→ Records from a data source
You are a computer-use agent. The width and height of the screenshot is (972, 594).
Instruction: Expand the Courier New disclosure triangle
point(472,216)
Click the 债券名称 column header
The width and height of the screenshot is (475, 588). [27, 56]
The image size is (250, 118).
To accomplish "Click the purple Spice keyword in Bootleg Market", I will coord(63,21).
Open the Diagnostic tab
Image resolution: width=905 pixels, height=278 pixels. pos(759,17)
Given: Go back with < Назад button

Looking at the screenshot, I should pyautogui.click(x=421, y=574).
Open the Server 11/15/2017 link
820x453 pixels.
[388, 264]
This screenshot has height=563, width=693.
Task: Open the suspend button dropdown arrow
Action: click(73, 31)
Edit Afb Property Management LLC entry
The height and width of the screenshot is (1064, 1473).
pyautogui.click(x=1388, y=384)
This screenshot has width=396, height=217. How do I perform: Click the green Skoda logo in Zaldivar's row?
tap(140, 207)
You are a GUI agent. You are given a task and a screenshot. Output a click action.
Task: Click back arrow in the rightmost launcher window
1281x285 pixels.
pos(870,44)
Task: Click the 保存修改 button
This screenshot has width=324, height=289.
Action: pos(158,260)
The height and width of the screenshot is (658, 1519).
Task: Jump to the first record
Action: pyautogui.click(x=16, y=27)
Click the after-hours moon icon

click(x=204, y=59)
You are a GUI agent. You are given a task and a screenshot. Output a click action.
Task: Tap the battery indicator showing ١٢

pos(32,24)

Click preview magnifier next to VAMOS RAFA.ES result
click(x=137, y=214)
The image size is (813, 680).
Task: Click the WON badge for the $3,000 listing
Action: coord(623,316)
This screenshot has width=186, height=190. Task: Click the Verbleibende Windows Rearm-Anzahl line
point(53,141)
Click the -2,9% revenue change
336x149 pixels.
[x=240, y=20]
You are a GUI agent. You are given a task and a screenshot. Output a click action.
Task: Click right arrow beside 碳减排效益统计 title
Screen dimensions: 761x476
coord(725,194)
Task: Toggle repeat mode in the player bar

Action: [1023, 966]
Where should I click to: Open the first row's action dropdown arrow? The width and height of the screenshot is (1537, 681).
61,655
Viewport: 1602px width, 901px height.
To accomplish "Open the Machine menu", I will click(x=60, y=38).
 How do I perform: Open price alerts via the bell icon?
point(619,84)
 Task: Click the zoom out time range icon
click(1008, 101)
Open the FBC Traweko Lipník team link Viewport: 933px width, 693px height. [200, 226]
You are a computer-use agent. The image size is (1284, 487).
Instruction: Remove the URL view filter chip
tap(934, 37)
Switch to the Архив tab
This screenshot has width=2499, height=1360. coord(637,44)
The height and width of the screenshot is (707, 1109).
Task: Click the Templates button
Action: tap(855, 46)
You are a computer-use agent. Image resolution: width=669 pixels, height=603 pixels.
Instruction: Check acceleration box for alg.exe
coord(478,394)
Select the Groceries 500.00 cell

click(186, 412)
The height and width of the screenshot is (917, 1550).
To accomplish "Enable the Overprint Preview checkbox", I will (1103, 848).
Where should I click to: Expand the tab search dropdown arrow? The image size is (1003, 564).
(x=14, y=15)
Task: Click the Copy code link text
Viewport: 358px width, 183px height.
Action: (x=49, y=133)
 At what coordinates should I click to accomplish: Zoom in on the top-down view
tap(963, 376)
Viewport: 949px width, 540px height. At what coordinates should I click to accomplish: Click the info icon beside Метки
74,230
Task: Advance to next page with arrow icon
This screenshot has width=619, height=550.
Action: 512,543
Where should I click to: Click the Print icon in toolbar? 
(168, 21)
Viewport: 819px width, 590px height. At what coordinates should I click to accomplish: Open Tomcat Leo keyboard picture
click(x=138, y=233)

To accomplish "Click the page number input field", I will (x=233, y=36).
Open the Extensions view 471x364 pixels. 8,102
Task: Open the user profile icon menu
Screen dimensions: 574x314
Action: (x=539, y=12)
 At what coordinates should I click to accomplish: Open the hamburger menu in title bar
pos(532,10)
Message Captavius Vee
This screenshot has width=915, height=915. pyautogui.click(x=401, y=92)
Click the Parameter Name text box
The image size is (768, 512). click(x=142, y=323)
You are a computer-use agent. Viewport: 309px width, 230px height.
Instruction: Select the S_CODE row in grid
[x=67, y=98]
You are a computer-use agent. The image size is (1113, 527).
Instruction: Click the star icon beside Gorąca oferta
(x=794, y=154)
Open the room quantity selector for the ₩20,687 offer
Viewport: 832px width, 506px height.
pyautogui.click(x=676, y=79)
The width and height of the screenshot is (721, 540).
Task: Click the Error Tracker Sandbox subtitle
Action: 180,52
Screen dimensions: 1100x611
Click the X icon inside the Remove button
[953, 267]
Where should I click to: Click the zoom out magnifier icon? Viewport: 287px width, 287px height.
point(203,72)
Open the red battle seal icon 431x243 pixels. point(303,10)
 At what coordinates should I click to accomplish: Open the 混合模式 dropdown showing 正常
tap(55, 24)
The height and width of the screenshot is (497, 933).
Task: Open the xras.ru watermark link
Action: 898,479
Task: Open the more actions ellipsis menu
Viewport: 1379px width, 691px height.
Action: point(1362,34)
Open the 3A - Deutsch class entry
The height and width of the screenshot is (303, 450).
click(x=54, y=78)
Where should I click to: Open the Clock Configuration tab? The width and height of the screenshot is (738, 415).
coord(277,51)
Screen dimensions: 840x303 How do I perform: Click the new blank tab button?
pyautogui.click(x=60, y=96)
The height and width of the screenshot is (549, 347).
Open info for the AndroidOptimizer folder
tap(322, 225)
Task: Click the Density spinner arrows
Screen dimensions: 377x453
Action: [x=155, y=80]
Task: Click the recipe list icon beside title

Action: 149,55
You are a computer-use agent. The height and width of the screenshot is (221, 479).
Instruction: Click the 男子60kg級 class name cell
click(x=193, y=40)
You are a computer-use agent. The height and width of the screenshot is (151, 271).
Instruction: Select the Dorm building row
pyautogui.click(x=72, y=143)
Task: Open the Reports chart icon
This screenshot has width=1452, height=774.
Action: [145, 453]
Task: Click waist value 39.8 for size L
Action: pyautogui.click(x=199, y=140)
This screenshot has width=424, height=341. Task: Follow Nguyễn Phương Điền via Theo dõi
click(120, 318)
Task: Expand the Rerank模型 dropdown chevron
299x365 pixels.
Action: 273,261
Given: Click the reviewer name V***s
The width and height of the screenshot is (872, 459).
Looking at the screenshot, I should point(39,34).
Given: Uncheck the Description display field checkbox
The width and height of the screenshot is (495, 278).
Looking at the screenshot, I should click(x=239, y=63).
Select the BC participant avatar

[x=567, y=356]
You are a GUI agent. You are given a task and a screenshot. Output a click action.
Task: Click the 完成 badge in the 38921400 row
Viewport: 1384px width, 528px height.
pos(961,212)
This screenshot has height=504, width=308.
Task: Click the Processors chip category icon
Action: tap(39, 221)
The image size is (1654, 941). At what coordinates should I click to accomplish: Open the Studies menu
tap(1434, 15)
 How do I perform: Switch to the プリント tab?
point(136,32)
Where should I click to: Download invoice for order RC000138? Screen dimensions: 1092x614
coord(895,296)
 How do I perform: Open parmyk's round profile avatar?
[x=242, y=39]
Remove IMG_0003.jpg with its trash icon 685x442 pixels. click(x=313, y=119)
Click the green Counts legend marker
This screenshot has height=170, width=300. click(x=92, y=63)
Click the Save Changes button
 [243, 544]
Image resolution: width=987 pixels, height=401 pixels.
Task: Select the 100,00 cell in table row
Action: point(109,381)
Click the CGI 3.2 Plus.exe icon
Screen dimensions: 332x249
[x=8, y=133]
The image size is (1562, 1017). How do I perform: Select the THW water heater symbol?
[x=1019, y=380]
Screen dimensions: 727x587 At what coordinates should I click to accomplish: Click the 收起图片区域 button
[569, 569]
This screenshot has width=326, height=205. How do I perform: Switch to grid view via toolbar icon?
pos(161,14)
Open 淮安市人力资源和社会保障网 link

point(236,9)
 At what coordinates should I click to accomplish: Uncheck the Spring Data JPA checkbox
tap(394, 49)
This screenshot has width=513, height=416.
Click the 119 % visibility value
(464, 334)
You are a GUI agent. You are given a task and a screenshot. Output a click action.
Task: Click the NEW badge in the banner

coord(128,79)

→ Set task
Copy out the lines word for word, beginning with the first line of the records and stopping after the line that contains "Image resolution: width=905".

→ The result
You are a computer-use agent. The width and height of the screenshot is (972, 594).
Instruction: Expand the Courier New disclosure triangle
point(472,216)
Click the 债券名称 column header
The width and height of the screenshot is (475, 588). [27, 56]
The image size is (250, 118).
To accomplish "Click the purple Spice keyword in Bootleg Market", I will coord(63,21).
Open the Diagnostic tab
Image resolution: width=905 pixels, height=278 pixels. pos(759,17)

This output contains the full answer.